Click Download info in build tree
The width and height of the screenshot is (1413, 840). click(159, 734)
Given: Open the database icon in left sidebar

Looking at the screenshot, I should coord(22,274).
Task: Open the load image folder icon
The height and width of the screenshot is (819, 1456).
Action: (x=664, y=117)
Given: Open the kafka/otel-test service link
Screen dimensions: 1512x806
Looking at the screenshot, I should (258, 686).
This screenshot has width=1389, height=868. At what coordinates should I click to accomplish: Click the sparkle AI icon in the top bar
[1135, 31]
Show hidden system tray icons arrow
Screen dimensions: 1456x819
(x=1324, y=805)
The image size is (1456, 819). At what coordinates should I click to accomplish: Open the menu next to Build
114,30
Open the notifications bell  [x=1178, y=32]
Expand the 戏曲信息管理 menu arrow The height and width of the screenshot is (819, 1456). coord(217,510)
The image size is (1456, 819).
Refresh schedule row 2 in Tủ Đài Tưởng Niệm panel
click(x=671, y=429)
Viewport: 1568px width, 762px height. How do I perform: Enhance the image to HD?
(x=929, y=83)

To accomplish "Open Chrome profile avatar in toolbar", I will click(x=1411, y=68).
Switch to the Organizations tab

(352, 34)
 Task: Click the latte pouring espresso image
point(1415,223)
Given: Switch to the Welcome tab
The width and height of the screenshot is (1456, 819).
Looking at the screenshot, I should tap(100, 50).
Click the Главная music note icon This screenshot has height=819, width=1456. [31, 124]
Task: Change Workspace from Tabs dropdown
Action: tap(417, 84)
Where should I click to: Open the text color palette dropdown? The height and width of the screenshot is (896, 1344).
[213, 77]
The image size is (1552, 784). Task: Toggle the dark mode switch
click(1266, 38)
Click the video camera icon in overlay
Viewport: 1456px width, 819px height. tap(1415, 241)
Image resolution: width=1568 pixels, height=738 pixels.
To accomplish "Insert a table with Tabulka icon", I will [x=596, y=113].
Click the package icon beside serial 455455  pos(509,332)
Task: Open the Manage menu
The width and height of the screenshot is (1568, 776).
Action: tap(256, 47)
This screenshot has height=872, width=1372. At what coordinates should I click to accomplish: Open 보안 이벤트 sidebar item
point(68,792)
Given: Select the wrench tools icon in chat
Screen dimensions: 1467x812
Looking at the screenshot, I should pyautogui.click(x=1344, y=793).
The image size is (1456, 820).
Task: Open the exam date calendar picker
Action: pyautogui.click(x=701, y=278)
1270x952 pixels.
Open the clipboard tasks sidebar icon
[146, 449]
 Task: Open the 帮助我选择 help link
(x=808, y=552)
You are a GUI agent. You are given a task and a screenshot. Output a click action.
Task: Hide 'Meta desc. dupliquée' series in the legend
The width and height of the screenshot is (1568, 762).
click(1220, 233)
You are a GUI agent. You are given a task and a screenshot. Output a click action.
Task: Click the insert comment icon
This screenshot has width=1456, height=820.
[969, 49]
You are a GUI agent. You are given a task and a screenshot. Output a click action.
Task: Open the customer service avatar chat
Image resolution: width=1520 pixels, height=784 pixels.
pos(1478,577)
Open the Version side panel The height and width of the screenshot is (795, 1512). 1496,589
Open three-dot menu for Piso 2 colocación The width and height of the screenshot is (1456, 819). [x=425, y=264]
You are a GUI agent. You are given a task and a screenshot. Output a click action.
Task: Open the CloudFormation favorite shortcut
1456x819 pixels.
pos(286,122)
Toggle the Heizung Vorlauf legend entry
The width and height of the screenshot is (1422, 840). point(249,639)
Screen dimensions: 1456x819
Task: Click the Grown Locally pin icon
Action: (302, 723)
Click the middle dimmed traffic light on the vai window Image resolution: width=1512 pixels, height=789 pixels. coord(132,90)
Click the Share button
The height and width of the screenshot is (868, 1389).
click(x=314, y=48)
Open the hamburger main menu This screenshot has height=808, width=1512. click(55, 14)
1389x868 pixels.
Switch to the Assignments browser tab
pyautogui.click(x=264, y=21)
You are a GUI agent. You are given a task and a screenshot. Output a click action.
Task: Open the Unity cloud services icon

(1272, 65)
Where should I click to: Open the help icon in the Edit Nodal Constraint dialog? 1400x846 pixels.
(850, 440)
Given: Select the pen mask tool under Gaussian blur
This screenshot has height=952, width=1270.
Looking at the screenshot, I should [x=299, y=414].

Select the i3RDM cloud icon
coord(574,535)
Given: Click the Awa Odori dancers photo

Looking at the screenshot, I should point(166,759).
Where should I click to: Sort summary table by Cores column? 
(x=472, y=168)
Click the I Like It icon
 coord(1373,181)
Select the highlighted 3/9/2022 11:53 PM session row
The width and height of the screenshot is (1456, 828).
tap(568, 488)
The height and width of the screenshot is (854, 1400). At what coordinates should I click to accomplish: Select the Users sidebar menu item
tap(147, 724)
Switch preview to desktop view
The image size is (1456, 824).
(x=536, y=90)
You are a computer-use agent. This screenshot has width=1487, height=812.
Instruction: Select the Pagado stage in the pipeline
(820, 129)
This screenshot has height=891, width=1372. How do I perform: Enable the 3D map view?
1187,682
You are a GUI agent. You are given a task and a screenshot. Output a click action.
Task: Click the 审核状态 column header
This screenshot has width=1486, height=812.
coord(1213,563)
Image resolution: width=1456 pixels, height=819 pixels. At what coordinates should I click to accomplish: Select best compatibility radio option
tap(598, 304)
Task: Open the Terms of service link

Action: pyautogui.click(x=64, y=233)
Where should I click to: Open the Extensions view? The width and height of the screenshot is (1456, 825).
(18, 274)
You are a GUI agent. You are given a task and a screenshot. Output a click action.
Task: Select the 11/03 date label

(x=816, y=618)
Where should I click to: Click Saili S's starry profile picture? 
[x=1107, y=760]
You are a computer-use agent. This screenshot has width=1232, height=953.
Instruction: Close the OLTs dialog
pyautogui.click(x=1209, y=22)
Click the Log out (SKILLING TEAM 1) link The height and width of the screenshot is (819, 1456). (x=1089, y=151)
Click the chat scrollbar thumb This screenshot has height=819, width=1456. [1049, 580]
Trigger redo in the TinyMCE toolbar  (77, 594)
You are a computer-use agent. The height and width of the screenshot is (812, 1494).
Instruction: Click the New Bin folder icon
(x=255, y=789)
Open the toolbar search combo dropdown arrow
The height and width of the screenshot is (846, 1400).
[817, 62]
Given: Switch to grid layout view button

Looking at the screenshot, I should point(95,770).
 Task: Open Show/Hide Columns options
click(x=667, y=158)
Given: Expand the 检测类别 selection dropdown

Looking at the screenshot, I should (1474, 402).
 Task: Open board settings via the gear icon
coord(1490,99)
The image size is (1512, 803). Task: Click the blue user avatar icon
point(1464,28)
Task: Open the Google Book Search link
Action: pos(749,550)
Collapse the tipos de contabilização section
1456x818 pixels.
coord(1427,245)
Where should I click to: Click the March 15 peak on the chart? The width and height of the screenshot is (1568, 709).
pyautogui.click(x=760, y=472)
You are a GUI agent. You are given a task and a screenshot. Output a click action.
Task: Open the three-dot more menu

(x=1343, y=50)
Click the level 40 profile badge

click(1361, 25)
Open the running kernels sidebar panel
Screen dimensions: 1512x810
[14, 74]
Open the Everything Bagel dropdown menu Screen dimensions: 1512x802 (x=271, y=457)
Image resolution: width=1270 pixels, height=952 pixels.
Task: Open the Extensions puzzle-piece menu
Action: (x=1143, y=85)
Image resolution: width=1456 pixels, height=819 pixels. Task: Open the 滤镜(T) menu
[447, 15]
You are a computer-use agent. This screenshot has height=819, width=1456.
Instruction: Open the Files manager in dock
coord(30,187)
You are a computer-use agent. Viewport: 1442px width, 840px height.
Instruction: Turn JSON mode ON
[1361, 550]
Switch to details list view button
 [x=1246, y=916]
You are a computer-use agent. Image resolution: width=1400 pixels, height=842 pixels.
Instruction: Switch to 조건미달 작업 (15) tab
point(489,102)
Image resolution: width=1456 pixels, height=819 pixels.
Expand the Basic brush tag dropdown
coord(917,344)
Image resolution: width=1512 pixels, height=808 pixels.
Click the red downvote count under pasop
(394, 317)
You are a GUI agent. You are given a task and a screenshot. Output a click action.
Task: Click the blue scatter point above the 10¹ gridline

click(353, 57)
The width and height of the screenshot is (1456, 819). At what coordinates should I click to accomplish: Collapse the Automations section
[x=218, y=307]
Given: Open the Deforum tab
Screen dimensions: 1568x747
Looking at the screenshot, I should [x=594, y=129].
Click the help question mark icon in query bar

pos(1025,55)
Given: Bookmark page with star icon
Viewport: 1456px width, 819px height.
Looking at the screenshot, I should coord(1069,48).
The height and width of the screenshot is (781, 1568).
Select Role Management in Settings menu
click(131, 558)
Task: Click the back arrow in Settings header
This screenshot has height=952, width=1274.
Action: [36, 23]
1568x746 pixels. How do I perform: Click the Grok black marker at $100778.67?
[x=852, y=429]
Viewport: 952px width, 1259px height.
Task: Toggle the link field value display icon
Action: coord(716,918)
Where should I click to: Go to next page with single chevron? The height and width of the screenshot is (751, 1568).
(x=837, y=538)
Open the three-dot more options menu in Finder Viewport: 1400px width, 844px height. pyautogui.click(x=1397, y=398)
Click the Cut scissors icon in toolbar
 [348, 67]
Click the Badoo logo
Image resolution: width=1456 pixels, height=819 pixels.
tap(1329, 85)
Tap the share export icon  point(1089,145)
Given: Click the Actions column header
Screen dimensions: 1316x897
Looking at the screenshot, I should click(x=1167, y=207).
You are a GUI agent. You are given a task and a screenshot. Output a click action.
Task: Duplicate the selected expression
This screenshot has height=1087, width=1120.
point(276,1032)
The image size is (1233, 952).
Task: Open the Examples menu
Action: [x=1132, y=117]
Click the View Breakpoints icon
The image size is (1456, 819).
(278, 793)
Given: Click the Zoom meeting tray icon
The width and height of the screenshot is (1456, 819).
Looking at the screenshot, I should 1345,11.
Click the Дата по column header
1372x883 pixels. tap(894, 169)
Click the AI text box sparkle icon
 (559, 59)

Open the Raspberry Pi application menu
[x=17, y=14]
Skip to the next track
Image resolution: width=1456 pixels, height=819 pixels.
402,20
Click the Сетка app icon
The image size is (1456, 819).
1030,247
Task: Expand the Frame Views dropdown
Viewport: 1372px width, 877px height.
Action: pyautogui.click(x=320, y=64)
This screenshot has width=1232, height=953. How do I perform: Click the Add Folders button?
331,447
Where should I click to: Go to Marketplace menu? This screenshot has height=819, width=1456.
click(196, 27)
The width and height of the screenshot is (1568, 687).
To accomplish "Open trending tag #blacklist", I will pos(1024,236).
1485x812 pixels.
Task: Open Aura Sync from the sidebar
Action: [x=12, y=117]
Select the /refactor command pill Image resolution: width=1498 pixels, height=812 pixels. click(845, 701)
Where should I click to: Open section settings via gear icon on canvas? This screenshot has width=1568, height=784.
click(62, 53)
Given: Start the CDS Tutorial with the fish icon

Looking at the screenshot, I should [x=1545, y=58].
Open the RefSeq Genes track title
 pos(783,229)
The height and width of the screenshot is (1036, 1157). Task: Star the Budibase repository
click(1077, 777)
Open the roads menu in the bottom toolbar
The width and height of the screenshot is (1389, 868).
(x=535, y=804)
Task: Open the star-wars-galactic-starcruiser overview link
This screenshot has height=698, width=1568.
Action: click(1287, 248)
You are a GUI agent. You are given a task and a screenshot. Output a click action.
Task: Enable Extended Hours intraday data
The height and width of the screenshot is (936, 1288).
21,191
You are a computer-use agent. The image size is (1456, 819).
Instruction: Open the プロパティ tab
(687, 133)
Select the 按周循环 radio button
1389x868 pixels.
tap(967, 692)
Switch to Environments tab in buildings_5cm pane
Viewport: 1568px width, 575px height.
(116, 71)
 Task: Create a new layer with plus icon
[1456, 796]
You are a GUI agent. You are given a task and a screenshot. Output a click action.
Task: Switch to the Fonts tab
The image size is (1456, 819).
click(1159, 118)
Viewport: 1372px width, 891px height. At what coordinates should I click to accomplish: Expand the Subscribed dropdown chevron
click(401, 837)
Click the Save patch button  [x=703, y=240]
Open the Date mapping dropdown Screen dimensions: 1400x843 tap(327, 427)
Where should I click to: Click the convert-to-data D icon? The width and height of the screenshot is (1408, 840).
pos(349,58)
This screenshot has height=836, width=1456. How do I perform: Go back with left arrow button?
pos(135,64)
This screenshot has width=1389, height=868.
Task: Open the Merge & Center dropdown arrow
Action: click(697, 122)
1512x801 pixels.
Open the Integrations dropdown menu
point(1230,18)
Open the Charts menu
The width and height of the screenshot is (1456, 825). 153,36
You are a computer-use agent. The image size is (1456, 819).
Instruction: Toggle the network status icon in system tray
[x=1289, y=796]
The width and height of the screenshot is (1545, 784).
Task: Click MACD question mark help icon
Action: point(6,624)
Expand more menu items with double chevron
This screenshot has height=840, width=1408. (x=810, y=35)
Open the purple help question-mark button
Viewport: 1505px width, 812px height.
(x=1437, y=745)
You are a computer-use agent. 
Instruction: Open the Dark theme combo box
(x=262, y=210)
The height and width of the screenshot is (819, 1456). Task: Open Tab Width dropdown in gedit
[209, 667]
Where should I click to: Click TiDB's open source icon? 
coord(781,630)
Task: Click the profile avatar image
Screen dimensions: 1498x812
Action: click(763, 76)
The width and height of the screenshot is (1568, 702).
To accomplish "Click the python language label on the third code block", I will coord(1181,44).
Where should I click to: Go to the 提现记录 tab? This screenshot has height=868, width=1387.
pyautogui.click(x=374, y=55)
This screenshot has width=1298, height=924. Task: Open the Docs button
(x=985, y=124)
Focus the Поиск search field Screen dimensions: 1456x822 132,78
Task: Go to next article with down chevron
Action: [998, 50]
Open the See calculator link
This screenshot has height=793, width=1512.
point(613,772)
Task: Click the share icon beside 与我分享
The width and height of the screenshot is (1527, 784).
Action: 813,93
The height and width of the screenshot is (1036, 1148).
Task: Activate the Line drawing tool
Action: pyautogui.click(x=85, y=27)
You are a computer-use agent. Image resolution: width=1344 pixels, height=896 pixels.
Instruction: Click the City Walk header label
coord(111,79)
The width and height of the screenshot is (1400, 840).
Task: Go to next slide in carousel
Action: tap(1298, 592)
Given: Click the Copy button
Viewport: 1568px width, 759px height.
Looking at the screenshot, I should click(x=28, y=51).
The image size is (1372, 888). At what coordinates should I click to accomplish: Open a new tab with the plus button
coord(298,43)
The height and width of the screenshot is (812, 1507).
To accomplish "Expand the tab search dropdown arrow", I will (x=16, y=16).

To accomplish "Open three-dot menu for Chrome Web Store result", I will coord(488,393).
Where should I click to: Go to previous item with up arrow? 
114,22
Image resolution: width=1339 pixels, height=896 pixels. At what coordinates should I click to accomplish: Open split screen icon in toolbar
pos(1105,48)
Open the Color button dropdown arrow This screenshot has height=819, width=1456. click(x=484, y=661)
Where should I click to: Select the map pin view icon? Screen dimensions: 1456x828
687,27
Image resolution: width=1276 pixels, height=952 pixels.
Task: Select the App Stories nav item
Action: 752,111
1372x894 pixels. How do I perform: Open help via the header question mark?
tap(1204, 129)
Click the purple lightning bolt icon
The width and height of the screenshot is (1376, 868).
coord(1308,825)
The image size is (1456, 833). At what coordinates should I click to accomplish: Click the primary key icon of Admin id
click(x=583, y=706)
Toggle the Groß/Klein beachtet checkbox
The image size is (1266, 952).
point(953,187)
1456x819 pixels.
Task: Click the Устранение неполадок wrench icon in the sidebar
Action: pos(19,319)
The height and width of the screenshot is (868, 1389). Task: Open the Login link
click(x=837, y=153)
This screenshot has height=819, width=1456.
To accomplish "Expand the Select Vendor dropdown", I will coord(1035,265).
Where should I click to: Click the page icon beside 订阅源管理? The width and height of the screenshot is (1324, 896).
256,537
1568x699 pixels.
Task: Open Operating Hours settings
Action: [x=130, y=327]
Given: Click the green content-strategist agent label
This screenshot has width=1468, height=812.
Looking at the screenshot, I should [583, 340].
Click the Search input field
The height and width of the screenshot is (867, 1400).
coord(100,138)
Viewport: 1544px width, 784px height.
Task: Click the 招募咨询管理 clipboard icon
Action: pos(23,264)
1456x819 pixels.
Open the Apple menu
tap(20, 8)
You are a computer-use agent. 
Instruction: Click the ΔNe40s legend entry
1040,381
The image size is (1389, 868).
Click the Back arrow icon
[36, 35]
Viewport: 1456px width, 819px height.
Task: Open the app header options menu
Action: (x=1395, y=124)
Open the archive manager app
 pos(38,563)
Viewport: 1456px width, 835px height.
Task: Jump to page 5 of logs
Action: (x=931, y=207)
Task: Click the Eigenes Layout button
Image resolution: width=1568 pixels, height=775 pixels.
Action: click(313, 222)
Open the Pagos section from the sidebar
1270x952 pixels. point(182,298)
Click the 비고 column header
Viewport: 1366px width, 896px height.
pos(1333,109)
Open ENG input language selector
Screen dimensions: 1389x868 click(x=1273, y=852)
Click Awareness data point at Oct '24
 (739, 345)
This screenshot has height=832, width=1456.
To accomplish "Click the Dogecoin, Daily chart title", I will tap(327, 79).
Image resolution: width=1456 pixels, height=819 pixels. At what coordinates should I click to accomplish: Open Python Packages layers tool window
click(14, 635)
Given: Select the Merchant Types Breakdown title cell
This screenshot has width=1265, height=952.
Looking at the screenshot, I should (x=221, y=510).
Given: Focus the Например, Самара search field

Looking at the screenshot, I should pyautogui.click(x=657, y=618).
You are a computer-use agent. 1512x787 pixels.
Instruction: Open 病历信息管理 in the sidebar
········
### [Work item]
With the line containing "Click Awareness data point at Oct '24" as the first, output each line through the final line of the entries above, exactly.

### [Exercise answer]
Click Awareness data point at Oct '24
 (739, 345)
This screenshot has height=832, width=1456.
To accomplish "Click the Dogecoin, Daily chart title", I will tap(327, 79).
Image resolution: width=1456 pixels, height=819 pixels. At what coordinates should I click to accomplish: Open Python Packages layers tool window
click(14, 635)
Given: Select the Merchant Types Breakdown title cell
This screenshot has width=1265, height=952.
Looking at the screenshot, I should (x=221, y=510).
Given: Focus the Например, Самара search field

Looking at the screenshot, I should pyautogui.click(x=657, y=618).
You are a computer-use agent. 1512x787 pixels.
Instruction: Open 病历信息管理 in the sidebar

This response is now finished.